|

Kutlu’dan İstanbul’a güzelleme

Mustafa Kutlu’nun Bir Demet İstanbul adıyla kitaplaştırdığı denemeleri yazıldığı döneme ait gibi görünse de güncelliğini yitirmeyen aksine bugünü daha iyi anlamamıza yardımcı olacak yazılar. Bu yüzden İstanbul’u aşkla seven, İstanbul’u düşünen ve bu şehrin derdiyle dertlenenlerin tekrar tekrar okumalarında fayda var.

Yeni Şafak ve
14:54 - 17/09/2016 السبت
Güncelleme: 11:56 - 17/09/2016 السبت
Yeni Şafak

Mustafa Kutlu'nun yıllar önce Şehir Mektupları adıyla kitaplaştırdığı denemeleri sadece İstanbul'a dair değil, şehir hayatı ve kültürü hakkında da başucu kitaplarımızdan biri oldu. Anadolu irfanından beslenen bir kalemin İstanbul'a bakışını yansıtan bu yazıların devamı niteliğindeki Bir Demet İstanbul da yakın zamanda yayınlandı. Bu isim aynı zamanda Şehir Mektupları'nın yayınlandığı gazete sütununun da adı.
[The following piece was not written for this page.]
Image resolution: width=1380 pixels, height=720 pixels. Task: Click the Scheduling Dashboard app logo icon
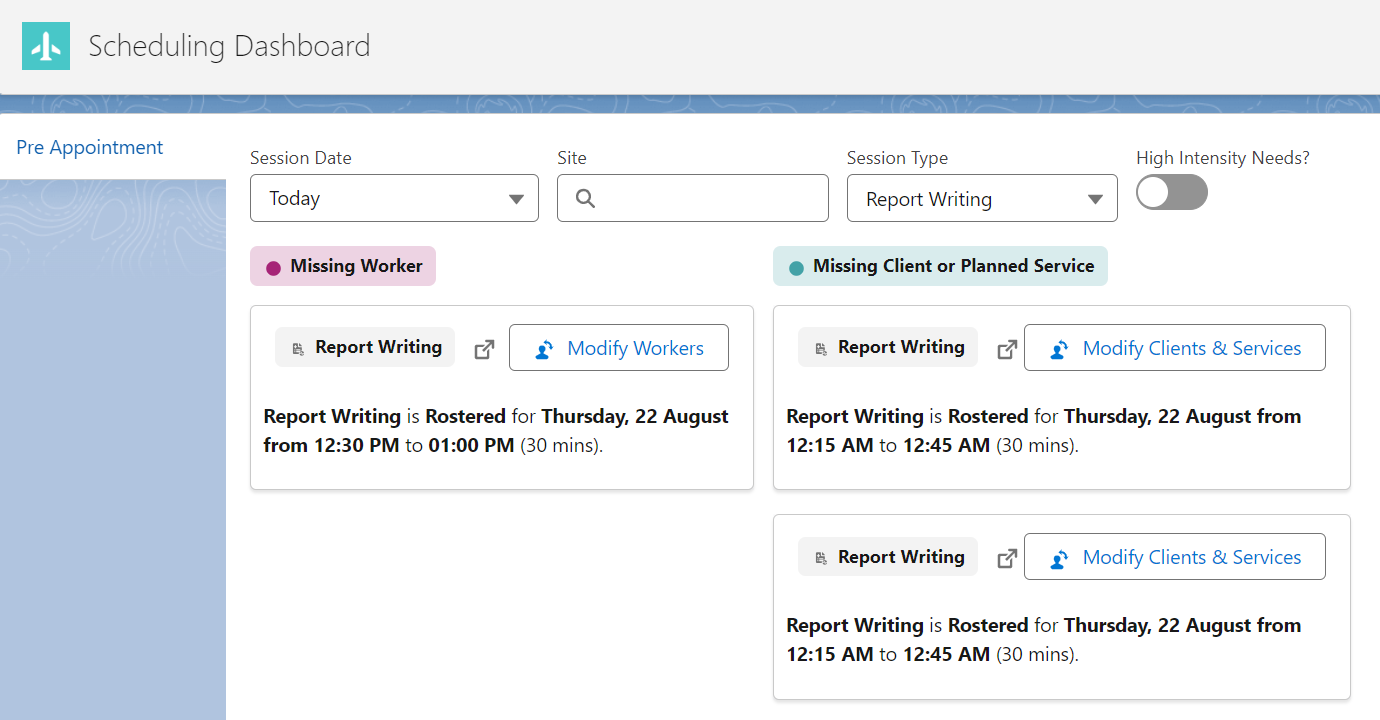point(45,45)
Yirmi yıllık bir süreçte yazılmış yazıları okurken şehrin yaşadığı büyük ve başdöndürücü değişim ve gelişimi de görmek mümkün. Gerçi yazılara tarih düşülmemiş olması özellikle güncel bir bakışla yazılmış olanlar için bir sorun. Yaşı elverenler elbette Kutlu'nun işaret ettiği durum, olay ya da gelişmeyi hatırlamakta zorlanmaz. Ancak şehir üzerine kafa yoran gençler açısından yirmi yıllık bir geçmişi doğru okumak için tarihlendirme yapılsa hiç fena olmazmış.


İstanbul'un yakın geçmişini hatırlamak, şehrin geleceği planlanırken nerelerde hangi hataların yapıldığını, kimin ne önlem aldığını ya da alamadığını, büyümenin ve gelişmenin hangi adımları kaçınılmaz kıldığını, bugünkü iktidara mâl edilen betonlaşmanın aslında şehrin makus talihinin bir parçası olduğunu ve daha eskiye dayandığını da görmemizi sağlıyor.
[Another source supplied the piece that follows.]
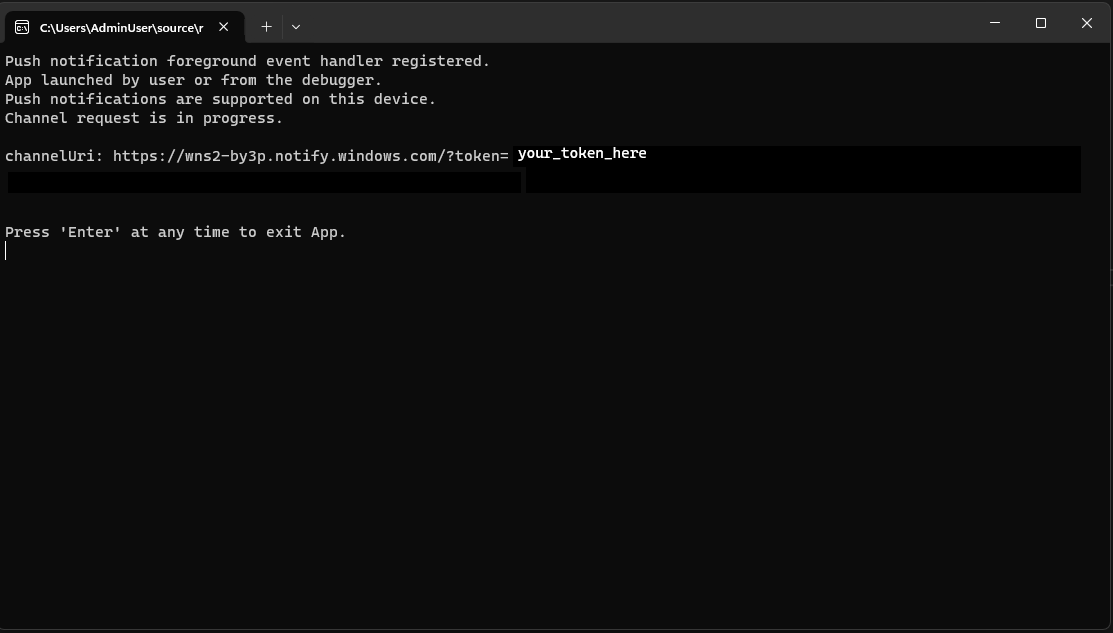Click the terminal icon in the tab
This screenshot has height=633, width=1113.
[22, 28]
İSTANBUL ADINA DERTLENEN BİR YAZAR


Metrobüs'ün, Marmaray'ın hayalinin bile henüz olmadığı günlerde Kabataş Tramvay hattının ulaşım için nasıl bir nimet olarak karşılandığını okuyunca bugün ülkede yaşanan darbe girişimine rağmen hız kesmeden devam eden projelerin ne anlama geldiği de netlik kazanıyor. Mustafa Kutlu, edebiyatçı kimliğinin ötesinde İstanbul adına dertlenen bir şehir sevdalısı olduğunu hissettiriyor her satırında.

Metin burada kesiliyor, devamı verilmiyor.